Stable Isotope Fractionation in Grasshopper Assemblages Along an Elevation Gradient
Matthew J. Kohn, Cesar R. Nufio (University of Colorado-Boulder), and Samatha Evans
Insects comprise over three quarters of all animal species, yet studies of body water isotopic composition are limited to only the cockroach, the hoverfly, and chironomid flies. These studies suggest that oxygen and hydrogen isotopic compositions in body water are primarily controlled by dietary water sources, with modification from respiratory and metabolic processes. In particular, outward diffusion of isotopically depleted water vapor through insect spiracles at low humidity enriches residual body water in 18O and 2H (D). Stable isotope compositions (d18O and dD) also respond to gradients in elevation and humidity, but these influences remain poorly understood. In this study, we measured grasshopper body water and local vegetation isotopic compositions along an elevation gradient in Colorado to evaluate three hypotheses: 1) Insect body water isotopic composition is directly related to food source water composition 2) Water vapor transport alters body water isotopic compositions relative to original diet sources, and 3) Elevation gradients influence isotopic compositions in insect body water.
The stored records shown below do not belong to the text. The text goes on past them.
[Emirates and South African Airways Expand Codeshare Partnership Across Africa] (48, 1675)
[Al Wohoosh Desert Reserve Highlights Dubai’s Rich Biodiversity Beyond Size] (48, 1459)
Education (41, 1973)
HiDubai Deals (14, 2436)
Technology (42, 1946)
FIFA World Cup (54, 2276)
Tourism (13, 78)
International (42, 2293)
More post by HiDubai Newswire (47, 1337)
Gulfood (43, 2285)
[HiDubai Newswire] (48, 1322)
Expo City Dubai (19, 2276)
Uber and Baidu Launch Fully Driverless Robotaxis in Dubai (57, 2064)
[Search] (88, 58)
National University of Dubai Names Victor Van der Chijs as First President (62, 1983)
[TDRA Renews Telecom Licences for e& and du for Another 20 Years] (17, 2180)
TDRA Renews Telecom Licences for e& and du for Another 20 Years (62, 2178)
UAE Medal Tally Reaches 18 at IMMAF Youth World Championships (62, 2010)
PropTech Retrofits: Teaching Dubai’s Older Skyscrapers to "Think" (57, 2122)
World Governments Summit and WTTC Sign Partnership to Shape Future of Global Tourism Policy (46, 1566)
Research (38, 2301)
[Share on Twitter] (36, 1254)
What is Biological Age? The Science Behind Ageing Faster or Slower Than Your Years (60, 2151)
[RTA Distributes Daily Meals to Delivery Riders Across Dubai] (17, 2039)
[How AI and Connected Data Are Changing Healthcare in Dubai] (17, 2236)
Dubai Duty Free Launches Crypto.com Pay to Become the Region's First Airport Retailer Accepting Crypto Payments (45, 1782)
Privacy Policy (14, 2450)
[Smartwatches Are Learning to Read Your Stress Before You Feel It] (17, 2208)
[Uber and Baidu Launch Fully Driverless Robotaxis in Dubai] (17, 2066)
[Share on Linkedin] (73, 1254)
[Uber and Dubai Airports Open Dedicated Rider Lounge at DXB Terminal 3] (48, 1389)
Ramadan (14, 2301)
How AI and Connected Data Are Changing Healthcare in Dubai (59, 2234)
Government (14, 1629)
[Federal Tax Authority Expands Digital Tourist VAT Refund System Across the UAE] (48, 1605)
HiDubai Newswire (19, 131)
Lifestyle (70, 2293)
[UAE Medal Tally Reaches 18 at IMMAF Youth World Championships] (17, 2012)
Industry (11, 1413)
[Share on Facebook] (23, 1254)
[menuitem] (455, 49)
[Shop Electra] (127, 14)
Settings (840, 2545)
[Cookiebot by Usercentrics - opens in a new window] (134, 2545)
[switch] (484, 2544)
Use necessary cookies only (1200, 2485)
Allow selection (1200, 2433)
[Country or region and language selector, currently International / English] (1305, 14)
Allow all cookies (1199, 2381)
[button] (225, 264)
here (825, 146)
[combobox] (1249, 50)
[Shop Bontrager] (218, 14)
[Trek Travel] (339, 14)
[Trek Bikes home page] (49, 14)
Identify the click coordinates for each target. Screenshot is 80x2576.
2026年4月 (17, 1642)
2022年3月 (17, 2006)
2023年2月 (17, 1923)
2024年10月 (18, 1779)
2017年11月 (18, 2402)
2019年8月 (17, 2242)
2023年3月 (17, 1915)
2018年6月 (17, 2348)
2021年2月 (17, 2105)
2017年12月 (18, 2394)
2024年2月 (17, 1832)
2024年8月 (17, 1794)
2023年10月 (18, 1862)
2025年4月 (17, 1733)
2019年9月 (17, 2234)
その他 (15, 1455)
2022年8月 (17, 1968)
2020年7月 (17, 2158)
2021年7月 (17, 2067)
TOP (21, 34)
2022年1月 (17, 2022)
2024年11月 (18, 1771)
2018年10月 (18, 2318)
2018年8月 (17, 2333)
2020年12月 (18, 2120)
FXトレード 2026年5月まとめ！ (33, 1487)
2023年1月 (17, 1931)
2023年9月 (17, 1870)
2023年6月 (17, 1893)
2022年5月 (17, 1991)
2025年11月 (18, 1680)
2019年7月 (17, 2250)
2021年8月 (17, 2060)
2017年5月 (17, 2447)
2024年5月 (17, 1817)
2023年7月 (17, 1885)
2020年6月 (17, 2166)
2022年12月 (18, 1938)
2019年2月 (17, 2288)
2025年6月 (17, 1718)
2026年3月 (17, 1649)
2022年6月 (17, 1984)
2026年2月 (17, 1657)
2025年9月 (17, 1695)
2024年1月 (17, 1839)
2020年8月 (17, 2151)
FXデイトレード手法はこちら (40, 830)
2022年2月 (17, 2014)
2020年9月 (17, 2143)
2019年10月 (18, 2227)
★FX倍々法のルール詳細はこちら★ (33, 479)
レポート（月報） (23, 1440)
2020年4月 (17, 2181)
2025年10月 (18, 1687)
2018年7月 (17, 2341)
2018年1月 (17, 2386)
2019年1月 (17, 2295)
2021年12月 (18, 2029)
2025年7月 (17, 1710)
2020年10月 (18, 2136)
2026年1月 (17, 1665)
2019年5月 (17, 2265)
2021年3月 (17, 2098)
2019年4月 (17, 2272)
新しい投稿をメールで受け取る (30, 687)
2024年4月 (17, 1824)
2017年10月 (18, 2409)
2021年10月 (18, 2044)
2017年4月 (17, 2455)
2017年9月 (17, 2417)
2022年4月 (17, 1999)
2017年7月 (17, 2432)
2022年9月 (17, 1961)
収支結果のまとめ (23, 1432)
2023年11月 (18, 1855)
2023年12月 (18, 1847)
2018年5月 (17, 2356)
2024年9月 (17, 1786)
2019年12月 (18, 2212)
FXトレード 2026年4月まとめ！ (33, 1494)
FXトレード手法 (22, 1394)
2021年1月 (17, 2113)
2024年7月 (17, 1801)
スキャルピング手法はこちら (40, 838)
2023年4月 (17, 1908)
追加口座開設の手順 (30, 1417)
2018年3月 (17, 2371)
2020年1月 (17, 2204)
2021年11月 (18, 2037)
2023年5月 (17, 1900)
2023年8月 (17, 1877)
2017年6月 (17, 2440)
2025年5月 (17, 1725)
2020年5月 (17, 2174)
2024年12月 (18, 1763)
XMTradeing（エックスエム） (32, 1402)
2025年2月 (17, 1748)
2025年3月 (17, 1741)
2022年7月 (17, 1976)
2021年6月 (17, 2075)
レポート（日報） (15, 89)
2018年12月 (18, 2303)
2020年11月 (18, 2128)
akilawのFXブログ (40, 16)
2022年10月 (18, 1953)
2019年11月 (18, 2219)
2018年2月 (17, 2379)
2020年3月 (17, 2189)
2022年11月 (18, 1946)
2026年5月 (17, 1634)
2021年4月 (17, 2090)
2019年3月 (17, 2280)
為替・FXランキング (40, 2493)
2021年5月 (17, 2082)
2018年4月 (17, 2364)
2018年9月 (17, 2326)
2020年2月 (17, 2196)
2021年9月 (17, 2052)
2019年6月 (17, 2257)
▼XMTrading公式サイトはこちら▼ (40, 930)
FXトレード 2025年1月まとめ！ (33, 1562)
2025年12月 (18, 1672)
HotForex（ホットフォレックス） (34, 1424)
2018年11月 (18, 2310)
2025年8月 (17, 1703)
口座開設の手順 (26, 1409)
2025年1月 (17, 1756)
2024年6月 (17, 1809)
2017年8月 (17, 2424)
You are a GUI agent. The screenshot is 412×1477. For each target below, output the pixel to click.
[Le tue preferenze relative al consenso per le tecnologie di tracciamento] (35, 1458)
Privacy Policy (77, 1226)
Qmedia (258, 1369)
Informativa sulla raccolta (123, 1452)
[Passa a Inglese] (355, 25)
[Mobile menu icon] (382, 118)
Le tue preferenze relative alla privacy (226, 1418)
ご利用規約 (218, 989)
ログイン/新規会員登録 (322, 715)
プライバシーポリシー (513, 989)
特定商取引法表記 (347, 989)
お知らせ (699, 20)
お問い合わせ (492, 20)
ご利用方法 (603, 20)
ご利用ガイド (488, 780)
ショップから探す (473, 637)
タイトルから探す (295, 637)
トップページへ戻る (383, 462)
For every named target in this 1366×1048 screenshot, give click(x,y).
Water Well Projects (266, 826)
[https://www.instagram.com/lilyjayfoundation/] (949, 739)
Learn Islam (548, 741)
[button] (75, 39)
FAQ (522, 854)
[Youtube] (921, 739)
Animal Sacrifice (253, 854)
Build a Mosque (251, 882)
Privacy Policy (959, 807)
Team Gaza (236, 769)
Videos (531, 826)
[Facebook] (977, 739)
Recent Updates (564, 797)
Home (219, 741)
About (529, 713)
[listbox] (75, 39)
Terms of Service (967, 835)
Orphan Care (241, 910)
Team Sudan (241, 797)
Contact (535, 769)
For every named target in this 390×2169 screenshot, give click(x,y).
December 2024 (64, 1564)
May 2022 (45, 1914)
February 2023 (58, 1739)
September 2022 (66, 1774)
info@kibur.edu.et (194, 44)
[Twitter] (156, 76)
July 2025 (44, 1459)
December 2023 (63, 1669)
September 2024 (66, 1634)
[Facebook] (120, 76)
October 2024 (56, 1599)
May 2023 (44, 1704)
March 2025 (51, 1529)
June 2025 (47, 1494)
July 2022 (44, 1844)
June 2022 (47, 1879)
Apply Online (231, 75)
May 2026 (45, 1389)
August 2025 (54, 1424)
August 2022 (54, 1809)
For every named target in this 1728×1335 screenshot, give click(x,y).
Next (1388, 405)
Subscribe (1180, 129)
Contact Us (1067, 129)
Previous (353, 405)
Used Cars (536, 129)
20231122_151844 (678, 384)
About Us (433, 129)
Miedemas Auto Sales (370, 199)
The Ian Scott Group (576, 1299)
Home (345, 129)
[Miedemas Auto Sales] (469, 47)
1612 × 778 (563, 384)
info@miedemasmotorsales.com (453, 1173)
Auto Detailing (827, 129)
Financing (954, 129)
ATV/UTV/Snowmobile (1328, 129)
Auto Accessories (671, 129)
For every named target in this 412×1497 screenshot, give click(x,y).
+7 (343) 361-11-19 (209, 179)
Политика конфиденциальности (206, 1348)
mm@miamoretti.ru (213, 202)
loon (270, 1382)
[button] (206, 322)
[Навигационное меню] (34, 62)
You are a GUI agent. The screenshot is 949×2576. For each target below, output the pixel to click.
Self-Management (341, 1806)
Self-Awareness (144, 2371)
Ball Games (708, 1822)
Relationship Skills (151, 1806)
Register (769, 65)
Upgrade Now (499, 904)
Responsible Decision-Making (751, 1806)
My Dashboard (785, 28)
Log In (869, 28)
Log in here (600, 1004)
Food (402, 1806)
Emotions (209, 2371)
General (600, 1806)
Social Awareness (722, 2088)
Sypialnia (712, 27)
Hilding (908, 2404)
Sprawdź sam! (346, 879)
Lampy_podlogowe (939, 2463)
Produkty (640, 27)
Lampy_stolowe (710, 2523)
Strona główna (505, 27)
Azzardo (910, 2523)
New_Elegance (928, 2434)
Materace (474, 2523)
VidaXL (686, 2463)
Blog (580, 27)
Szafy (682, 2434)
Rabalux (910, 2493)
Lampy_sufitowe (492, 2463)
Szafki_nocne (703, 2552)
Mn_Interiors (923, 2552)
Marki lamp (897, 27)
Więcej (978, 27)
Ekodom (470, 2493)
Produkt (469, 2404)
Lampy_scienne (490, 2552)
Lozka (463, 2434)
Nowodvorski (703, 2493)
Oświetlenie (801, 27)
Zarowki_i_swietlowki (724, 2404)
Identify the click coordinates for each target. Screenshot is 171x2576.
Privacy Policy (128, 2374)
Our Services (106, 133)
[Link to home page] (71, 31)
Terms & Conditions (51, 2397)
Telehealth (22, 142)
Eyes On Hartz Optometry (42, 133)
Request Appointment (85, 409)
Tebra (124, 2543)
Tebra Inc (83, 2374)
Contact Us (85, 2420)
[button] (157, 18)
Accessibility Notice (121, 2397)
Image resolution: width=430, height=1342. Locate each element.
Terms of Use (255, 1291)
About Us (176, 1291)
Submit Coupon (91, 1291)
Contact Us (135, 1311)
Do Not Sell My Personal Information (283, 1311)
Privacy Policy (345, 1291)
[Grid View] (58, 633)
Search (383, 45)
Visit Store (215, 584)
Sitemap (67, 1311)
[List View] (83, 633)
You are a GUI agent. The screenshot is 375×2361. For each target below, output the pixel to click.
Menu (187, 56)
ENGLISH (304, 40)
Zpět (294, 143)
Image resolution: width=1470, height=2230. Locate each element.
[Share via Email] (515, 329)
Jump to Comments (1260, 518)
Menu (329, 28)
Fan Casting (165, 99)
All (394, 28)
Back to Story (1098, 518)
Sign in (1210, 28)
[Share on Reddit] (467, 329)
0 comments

Thirty-five species of grasshopper were collected from 14 locations in Colorado grasslands, ranging in elevation from 450 to 800 meters (1500 to 2600 feet; n=131). Body water was distilled from previously frozen grasshopper specimens using a vacuum extraction line, furnaces (90 °C), and liquid nitrogen traps. Water samples were then analyzed for d18O and dD on an LGR Liquid Water Isotope Analyzer, housed in the Department of Geosciences, Boise State University.
Grasshopper body water isotopic compositions show wide variation, with values ranging between -76.64‰ to +42.82‰ in δD and -3.06‰ to +26.78‰ in δ18O. Precipitation δ18O values over the entire Earth excluding the poles vary by approximately 30‰, comparable to the total range measured in our single study area. Most grasshopper values deviate from the global meteoric water line relating d18O and dD in precipitation, consistent with evaporative enrichment in food (plants) due to plant transpiration. However, grasshopper body water from any given location is further enriched in 18O and D relative to food. Isotopic values decrease slightly with increasing elevation, but some specific grasshopper species appear more sensitive to elevation. Overall, evaporative enrichment of 18O and D in this relatively dry environment appear the strongest factors influencing grasshopper compositions.